▶ _Your instructions_
Taking the line with "1 – 2 Tahun (219, 206)" as the first and the line with "منوعات (57, 2532)" as the last, set down exactly every line in that range from the entries below, and no more.

------ Exercise data

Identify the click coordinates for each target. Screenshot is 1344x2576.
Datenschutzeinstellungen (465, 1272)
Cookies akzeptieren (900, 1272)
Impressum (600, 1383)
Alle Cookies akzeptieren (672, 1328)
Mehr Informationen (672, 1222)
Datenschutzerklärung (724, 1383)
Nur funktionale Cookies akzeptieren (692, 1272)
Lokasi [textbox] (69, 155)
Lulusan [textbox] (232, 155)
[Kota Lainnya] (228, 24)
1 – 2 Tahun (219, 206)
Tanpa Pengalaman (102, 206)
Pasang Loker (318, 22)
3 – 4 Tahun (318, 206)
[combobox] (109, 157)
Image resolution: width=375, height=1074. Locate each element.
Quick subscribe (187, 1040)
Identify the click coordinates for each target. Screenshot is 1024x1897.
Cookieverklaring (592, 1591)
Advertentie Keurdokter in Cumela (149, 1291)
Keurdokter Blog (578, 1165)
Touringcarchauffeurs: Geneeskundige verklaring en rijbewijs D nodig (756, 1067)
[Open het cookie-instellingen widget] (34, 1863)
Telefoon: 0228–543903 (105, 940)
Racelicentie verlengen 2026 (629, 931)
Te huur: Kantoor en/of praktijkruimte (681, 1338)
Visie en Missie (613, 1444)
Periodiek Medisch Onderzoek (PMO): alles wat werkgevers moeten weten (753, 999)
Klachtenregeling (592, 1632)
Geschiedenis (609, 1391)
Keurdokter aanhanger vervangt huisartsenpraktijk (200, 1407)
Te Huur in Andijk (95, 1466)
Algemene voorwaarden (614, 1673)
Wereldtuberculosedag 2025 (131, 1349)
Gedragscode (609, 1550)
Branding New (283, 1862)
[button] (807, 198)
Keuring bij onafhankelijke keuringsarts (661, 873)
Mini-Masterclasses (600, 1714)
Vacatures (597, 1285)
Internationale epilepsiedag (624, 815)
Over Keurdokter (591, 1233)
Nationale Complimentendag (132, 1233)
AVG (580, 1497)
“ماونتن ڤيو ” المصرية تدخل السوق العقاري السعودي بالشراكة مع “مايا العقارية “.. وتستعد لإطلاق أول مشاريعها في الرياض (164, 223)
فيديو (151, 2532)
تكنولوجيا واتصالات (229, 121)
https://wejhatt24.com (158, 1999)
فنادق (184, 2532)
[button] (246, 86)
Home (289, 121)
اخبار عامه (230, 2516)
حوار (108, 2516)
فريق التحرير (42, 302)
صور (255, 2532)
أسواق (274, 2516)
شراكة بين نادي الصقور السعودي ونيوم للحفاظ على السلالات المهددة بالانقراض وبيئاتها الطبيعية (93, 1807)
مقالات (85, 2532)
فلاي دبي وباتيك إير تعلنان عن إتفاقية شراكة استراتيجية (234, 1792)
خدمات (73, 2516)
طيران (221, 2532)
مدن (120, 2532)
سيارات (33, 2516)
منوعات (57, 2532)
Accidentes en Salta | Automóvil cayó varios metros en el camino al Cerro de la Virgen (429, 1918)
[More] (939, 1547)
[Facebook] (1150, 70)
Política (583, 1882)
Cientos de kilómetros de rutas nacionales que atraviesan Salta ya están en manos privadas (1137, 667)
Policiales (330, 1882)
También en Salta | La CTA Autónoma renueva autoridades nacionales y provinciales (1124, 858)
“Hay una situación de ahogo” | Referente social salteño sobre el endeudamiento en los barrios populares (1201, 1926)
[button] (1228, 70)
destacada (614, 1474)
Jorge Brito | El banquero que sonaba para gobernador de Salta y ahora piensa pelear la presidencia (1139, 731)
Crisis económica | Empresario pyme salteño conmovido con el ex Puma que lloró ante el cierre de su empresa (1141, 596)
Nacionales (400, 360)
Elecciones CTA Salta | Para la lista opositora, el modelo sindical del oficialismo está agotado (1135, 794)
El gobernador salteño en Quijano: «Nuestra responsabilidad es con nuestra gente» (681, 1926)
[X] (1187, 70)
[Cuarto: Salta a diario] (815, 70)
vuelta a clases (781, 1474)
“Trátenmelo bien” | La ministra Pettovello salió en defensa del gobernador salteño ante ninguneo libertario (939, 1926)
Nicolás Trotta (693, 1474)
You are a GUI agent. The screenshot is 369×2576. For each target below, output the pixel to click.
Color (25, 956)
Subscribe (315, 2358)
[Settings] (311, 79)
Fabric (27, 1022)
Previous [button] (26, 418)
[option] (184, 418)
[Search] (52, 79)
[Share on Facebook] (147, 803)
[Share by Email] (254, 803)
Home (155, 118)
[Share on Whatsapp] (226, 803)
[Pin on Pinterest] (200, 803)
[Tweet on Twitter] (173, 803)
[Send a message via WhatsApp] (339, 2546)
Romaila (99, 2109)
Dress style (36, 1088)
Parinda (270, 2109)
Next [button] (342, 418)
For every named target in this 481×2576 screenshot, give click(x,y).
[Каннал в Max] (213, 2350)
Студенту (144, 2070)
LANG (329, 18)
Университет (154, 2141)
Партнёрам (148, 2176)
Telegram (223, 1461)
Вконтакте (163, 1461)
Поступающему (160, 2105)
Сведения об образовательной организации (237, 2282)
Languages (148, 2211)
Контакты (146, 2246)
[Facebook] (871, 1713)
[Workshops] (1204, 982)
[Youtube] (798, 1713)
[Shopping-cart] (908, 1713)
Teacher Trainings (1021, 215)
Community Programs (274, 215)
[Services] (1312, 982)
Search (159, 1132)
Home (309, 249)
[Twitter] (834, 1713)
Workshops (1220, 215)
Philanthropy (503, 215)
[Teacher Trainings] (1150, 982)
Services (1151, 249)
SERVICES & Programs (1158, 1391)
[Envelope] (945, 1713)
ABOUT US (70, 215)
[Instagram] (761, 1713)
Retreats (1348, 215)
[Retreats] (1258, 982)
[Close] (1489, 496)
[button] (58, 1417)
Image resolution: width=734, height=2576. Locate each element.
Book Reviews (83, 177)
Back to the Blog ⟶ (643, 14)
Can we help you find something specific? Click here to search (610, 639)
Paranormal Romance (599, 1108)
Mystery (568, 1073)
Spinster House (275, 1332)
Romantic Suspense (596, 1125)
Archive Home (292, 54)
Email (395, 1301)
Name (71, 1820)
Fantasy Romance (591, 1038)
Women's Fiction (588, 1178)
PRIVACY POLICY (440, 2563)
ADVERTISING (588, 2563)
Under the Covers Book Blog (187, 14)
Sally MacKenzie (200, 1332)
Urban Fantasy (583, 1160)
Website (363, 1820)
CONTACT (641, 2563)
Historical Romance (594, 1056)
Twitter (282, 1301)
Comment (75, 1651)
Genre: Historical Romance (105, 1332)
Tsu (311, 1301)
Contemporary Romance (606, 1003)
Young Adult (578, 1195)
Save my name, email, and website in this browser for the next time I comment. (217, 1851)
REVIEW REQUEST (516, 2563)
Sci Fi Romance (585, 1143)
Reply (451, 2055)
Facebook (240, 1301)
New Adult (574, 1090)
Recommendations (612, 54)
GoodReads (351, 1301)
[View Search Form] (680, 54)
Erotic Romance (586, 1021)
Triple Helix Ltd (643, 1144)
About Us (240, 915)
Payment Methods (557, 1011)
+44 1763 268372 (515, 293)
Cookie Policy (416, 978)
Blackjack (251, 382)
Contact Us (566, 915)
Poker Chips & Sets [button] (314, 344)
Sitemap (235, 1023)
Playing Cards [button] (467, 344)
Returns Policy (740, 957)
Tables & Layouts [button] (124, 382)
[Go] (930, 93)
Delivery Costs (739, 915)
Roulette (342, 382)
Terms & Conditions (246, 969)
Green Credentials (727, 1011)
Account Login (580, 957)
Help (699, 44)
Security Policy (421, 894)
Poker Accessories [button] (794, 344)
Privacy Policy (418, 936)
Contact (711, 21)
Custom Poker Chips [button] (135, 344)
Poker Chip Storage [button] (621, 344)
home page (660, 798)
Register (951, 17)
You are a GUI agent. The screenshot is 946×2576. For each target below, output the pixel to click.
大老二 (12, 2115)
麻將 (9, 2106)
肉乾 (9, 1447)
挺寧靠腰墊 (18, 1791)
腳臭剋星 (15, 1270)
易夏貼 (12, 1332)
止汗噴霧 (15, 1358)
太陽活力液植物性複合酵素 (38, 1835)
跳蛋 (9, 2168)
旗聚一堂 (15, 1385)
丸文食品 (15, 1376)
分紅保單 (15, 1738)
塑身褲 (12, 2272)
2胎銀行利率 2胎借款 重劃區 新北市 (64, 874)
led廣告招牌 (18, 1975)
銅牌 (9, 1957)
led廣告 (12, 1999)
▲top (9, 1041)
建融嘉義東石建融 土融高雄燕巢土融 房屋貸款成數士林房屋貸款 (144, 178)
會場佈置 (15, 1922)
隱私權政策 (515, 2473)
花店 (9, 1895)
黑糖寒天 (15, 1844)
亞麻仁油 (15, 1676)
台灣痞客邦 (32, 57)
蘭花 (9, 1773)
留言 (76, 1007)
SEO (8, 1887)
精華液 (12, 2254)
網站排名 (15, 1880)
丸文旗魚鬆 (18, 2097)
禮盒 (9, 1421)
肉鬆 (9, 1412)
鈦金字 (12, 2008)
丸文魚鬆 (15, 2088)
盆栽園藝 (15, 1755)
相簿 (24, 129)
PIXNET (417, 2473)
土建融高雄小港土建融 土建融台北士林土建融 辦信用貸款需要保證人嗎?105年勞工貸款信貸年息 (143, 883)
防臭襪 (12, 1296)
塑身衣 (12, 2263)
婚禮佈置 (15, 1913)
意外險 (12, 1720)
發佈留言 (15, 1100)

------------

▶ _Exercise response_
1 – 2 Tahun (219, 206)
Tanpa Pengalaman (102, 206)
Pasang Loker (318, 22)
3 – 4 Tahun (318, 206)
[combobox] (109, 157)
Image resolution: width=375, height=1074. Locate each element.
Quick subscribe (187, 1040)
Identify the click coordinates for each target. Screenshot is 1024x1897.
Cookieverklaring (592, 1591)
Advertentie Keurdokter in Cumela (149, 1291)
Keurdokter Blog (578, 1165)
Touringcarchauffeurs: Geneeskundige verklaring en rijbewijs D nodig (756, 1067)
[Open het cookie-instellingen widget] (34, 1863)
Telefoon: 0228–543903 (105, 940)
Racelicentie verlengen 2026 (629, 931)
Te huur: Kantoor en/of praktijkruimte (681, 1338)
Visie en Missie (613, 1444)
Periodiek Medisch Onderzoek (PMO): alles wat werkgevers moeten weten (753, 999)
Klachtenregeling (592, 1632)
Geschiedenis (609, 1391)
Keurdokter aanhanger vervangt huisartsenpraktijk (200, 1407)
Te Huur in Andijk (95, 1466)
Algemene voorwaarden (614, 1673)
Wereldtuberculosedag 2025 (131, 1349)
Gedragscode (609, 1550)
Branding New (283, 1862)
[button] (807, 198)
Keuring bij onafhankelijke keuringsarts (661, 873)
Mini-Masterclasses (600, 1714)
Vacatures (597, 1285)
Internationale epilepsiedag (624, 815)
Over Keurdokter (591, 1233)
Nationale Complimentendag (132, 1233)
AVG (580, 1497)
“ماونتن ڤيو ” المصرية تدخل السوق العقاري السعودي بالشراكة مع “مايا العقارية “.. وتستعد لإطلاق أول مشاريعها في الرياض (164, 223)
فيديو (151, 2532)
تكنولوجيا واتصالات (229, 121)
https://wejhatt24.com (158, 1999)
فنادق (184, 2532)
[button] (246, 86)
Home (289, 121)
اخبار عامه (230, 2516)
حوار (108, 2516)
فريق التحرير (42, 302)
صور (255, 2532)
أسواق (274, 2516)
شراكة بين نادي الصقور السعودي ونيوم للحفاظ على السلالات المهددة بالانقراض وبيئاتها الطبيعية (93, 1807)
مقالات (85, 2532)
فلاي دبي وباتيك إير تعلنان عن إتفاقية شراكة استراتيجية (234, 1792)
خدمات (73, 2516)
طيران (221, 2532)
مدن (120, 2532)
سيارات (33, 2516)
منوعات (57, 2532)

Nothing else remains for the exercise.